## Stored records

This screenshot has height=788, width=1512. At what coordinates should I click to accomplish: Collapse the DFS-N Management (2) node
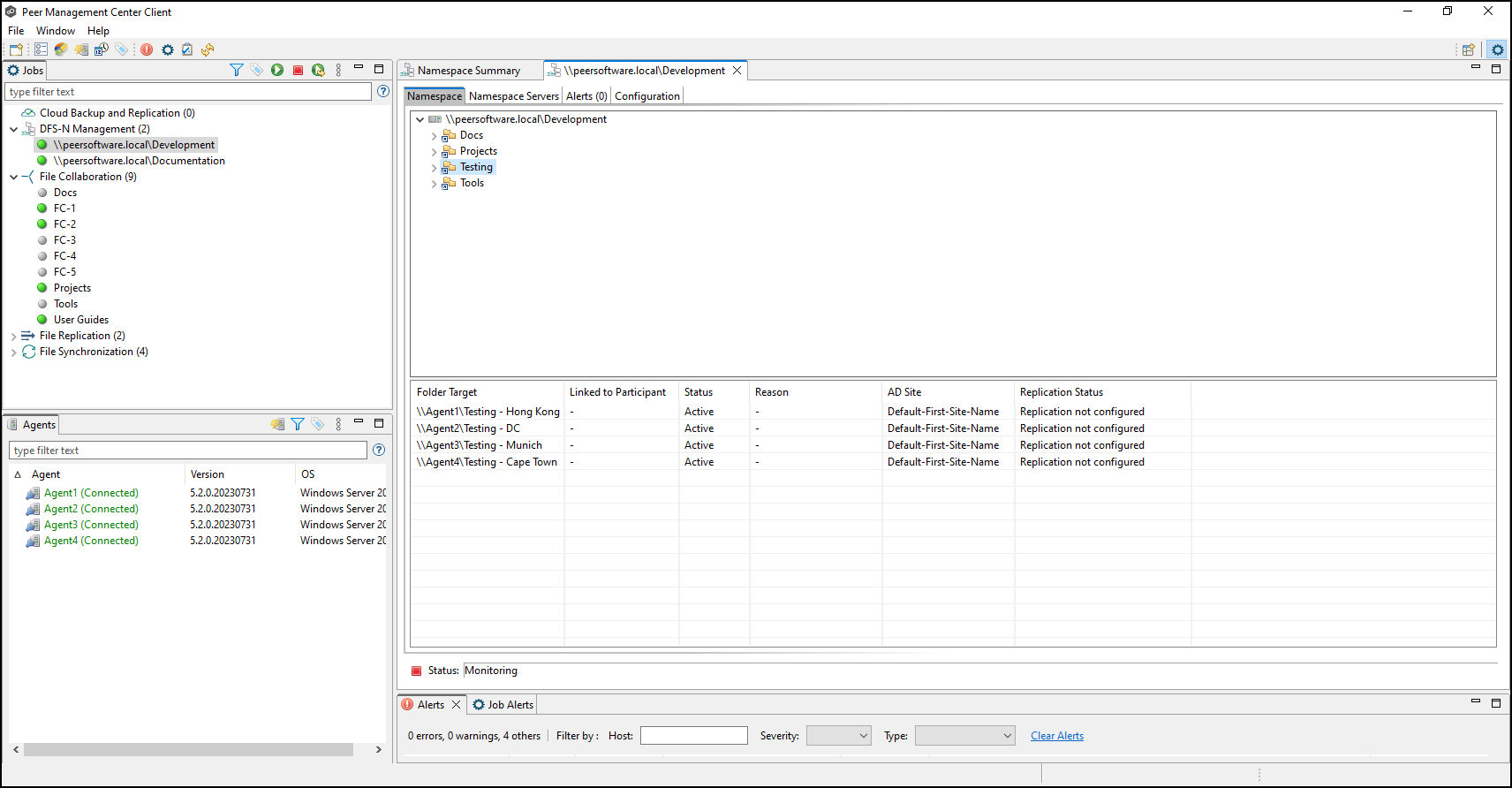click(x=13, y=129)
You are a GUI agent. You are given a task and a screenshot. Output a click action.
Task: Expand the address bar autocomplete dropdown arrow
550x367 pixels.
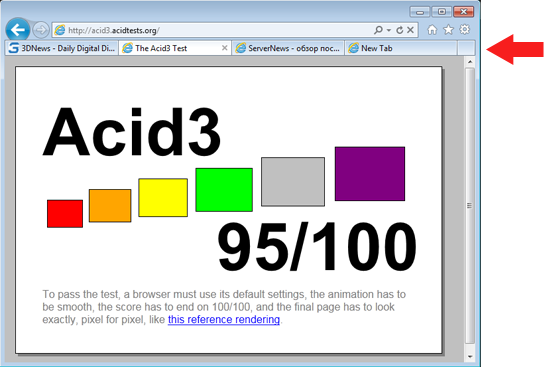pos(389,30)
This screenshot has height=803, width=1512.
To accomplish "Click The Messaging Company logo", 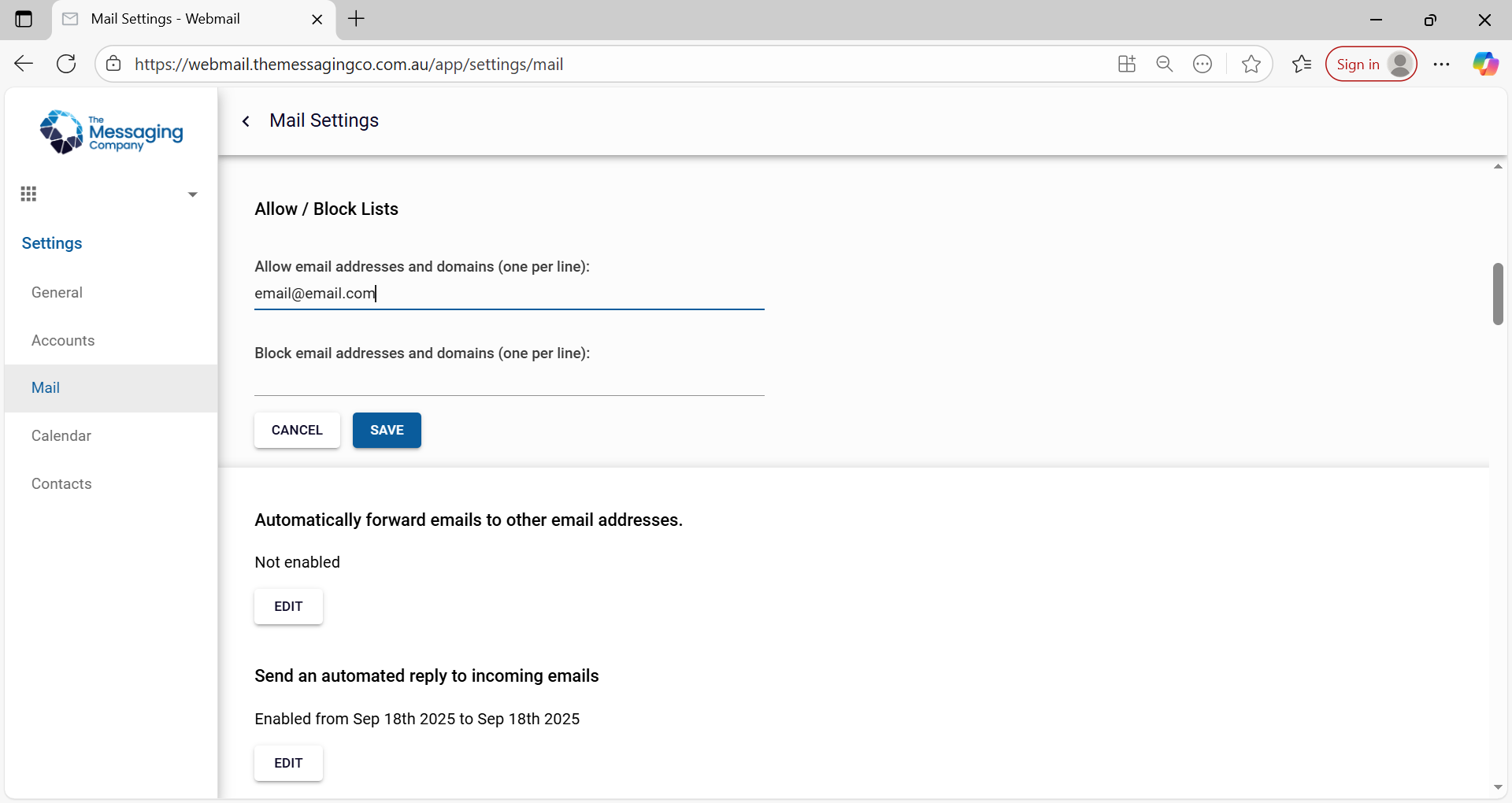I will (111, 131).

## YOUR GOAL
Leaving out the pictures, print each line of the records above from the first up to and including the one that contains "Task: Expand the", exactly as written.

## ANSWER BELOW
This screenshot has height=788, width=1512. At what coordinates should I click to accomplish: Collapse the DFS-N Management (2) node
click(x=13, y=129)
You are a GUI agent. You are given a task and a screenshot. Output a click action.
Task: Expand the address bar autocomplete dropdown arrow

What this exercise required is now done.